Earlier in time when Egypt’s Muslim Brotherhood first reached power political observers warned that the Islamist group will be burdened by their more radical brethren, the Salafis.
The Muslim Brotherhood has done politics since it was formed, while the Salafis long turned their backs to political affairs and focused on preaching, which they believed would eventually bring to them the country they dreamed about.
The Brotherhood formed a coalition with the Salafis, who consist of various sects; the toughest among them is the Jihadist Salafism. They both allied during Egypt’s constitution referendum (in March 2011), the dissolved parliament’s elections and during the second phase of the country’s presidential elections. Many Salafis did not vote for the Brotherhood’s candidate Mohamed Mursi during the election’s first stage and voted for the brotherhood’s rival Abdel Moneim Aboul Fotouh. A sizeable number of Salafis did not vote for Mursi in the final stage too, and held meetings with Mursi’s rival Ahmed Shafiq, assuming he would win.
The recent events show that Salafis make up a heavy burden on the Brotherhood, although they – Brotherhood and Salafis – belong to the same Islamic political stream. This can affect the Brotherhoods, and conditions might escalate to a severe clash between both where the Jihadist Salafism will take over the fighting mission.
All what I have mentioned is very simple, if compared to a ‘Salafis’ becoming the president of the United States. This is very likely to happen during the upcoming presidential elections where Mitt Romney runs against President Barak Obama. Romney, the Republican candidate, strongly criticized Obama during presidential campaigns for allowing Muslim Brotherhood parties to clinch power in Arab Spring countries, considering it a great disappointment to the achievement of presidents Bush, the father and the son, that cost the United States a lot of money.
The Al-Qaeda defeated in Afghanistan is now returning in Egypt, Libya and Tunisia, and is waving its black flags in Syria, which has been fighting a regime that refuses to quit until it leaves the Levantine lands deserted for al-Qaeda, which only flourishes in deserts and shambles because it rejects any forms of a modern state.
If the Salafist Mormon Romney wins the elections, his days will not be delightful to the ruling Brotherhoods in Egypt and Tunisia, or Syria, where al-Qaeda’s Jihadist Salafism is trying to abort the country’s revolution by centralizing itself and hiding in countries, and is also seeping into Sinai.

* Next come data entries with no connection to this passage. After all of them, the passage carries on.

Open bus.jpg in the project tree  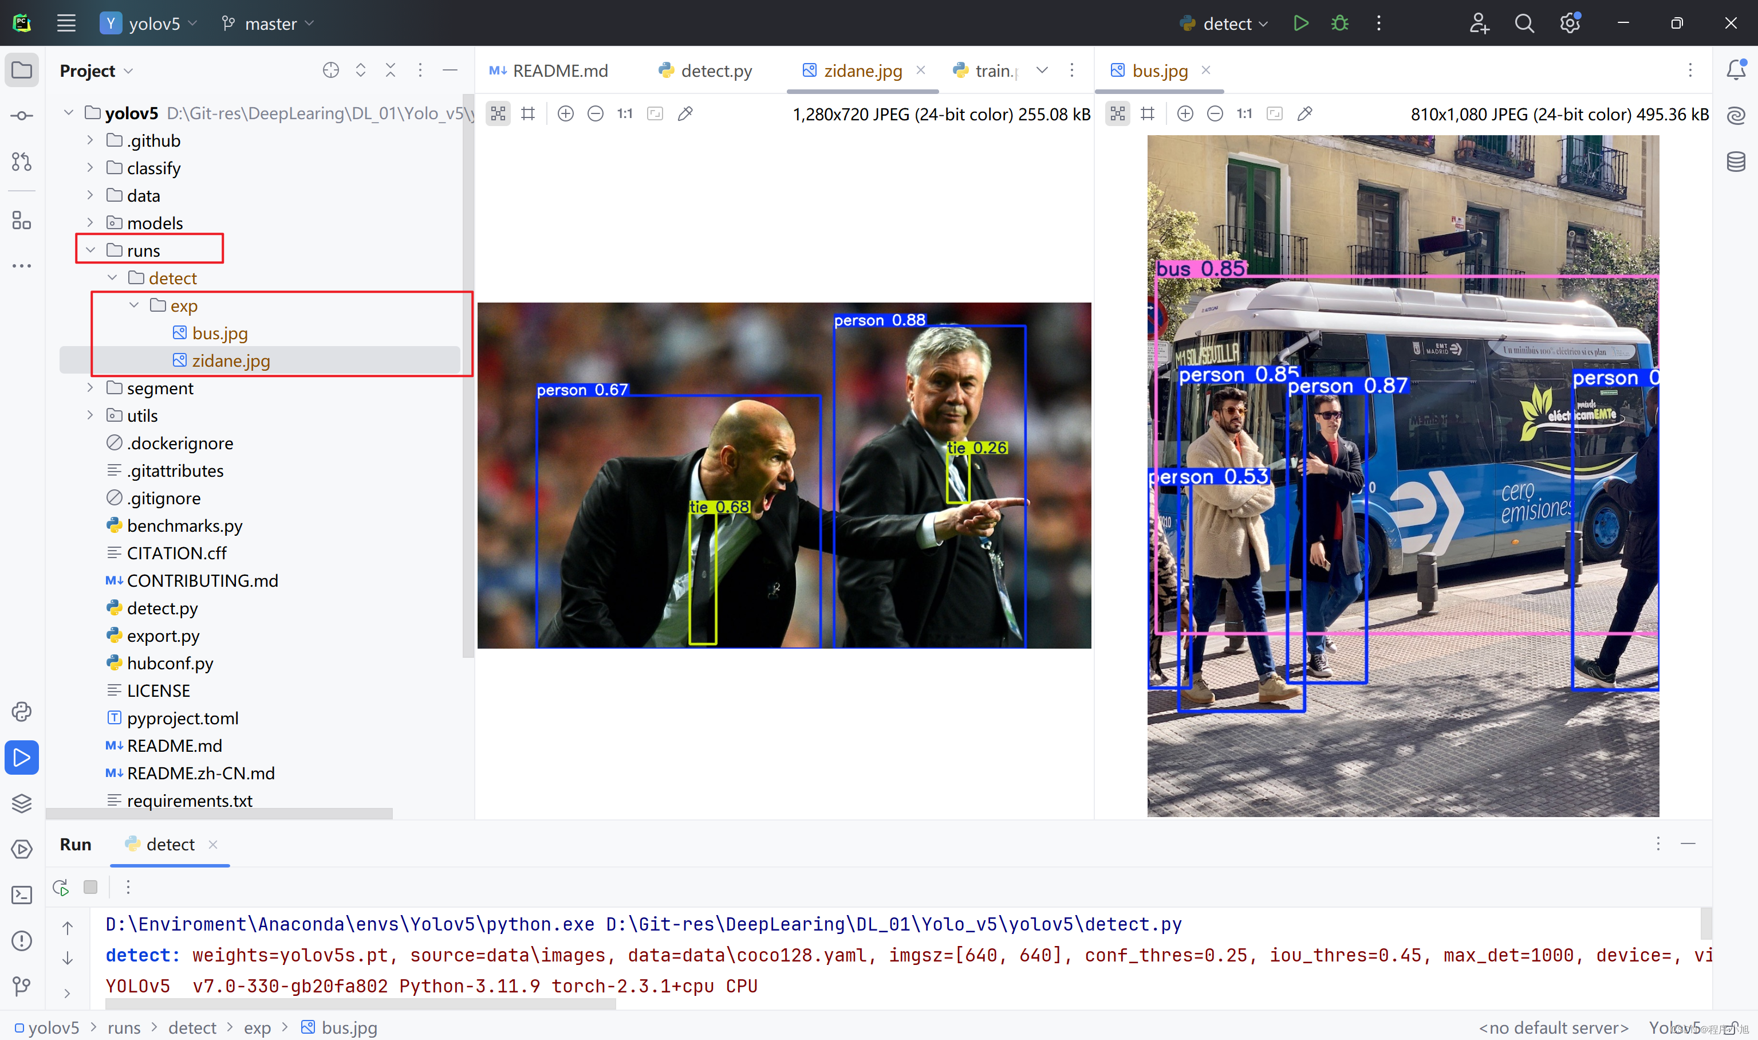click(219, 334)
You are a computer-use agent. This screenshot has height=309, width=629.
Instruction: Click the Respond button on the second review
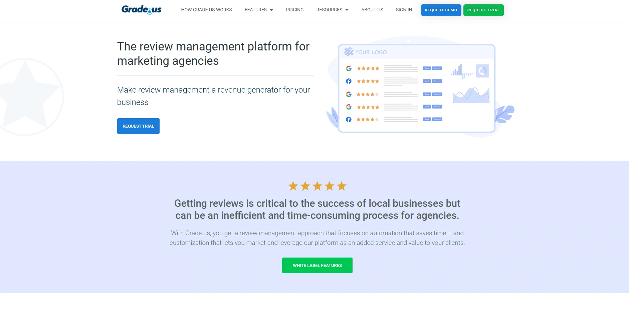438,81
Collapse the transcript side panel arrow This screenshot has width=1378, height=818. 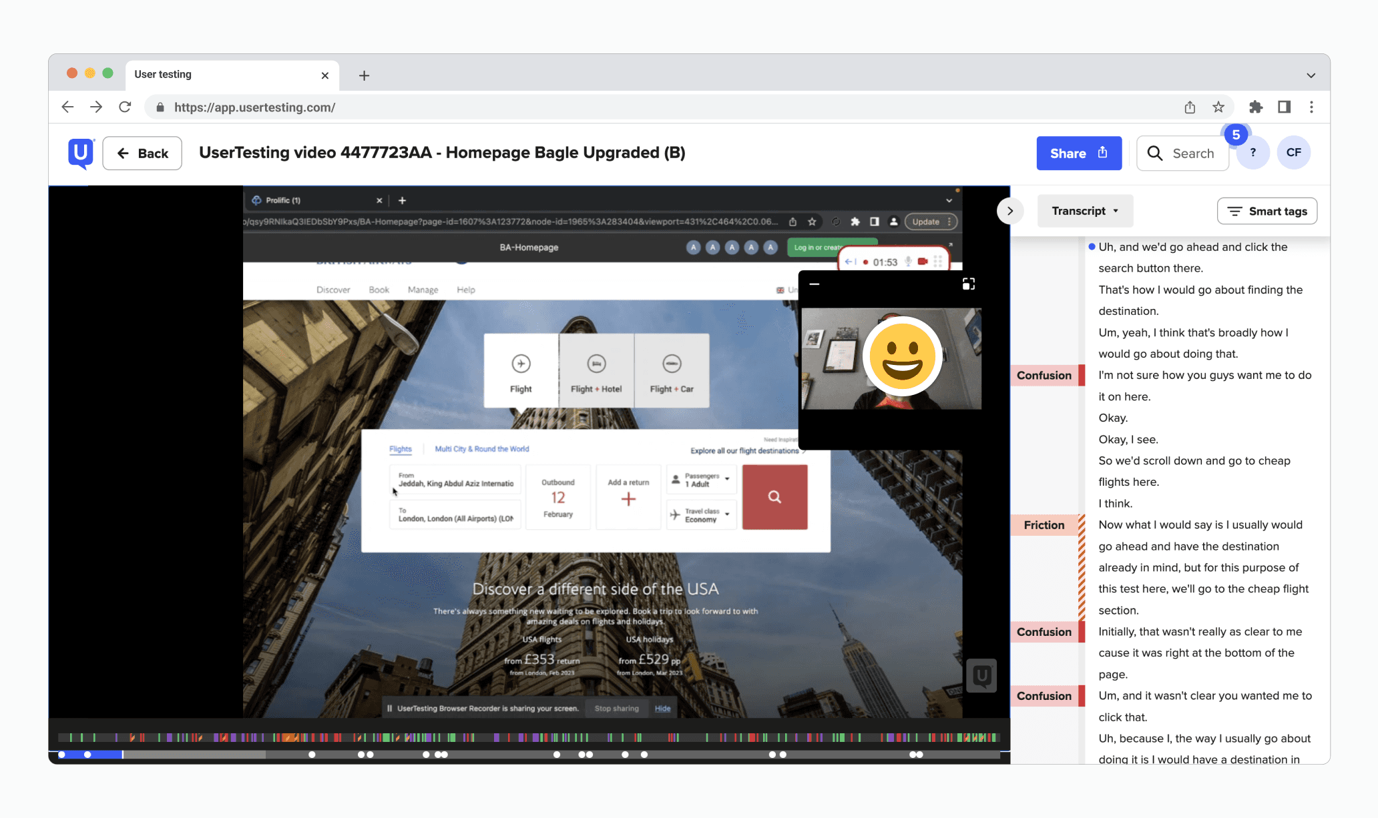(x=1010, y=211)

Romney is unlike the political or scholastic Salafism in the Islamic world. The latter two, are more confined to Islamic assets. Romney represents the ultra-conservative Salafism in the way it views others. If he wins, we do not expect him to maintain Obama’s dialogue policy with the political Islamic stream. The brotherhood movements should prepare themselves for ‘tough’ days if this happens.